Под фигурой шла подпись, старым уставом, полустёршаяся. Ректор прочёл её мне вслух, наизусть — видно было, что читал он её за жизнь тысячу раз:
— «Пришед из-за грани взрослым, чего не бывает».
Я в лица верю больше, чем в подписи, — подписи подделывают чаще. Так вот, лицо на гравюре я узнал. Не «похож на меня» — упаси бог, он и не был на меня похож: другой лоб, другая кость. Я узнал породу. Так узнаёшь своего через плац: по посадке головы, по тому, как расставлены ноги, по усталости той особой пробы, которая не от недосыпа, а от счёта — когда всё время считаешь, сколько за спиной и хватит ли тебя на них. Он считал. Тысячу лет назад, на той стене, он стоял и считал своих.
Тишина у нас в кабинете стояла долгая. Часы прошли круг, кажется.
— Теперь ты понимаешь, — сказал ректор тихо, впервые за всё знакомство перейдя на «ты», — почему я молчал. Почему смотрел на твои замеры и молчал.
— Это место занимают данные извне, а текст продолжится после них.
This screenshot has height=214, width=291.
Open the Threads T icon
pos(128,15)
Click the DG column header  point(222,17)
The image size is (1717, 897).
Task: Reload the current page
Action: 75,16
Почему тебе нельзя в столицу, нельзя ко двору, нельзя на эти этажи — тебя там опознают те, кто эту роспись видел не в оттиске… — Он забрал у меня страницу, вложил в конверт, но шкаф запирать не стал. Положил конверт на стол, между нами. — И почему всё это теперь бессмысленно. Тебя уже зовут, Матвей Петрович. Вызов подписан. Я две недели стоял в приёмных и выторговал только отсрочку.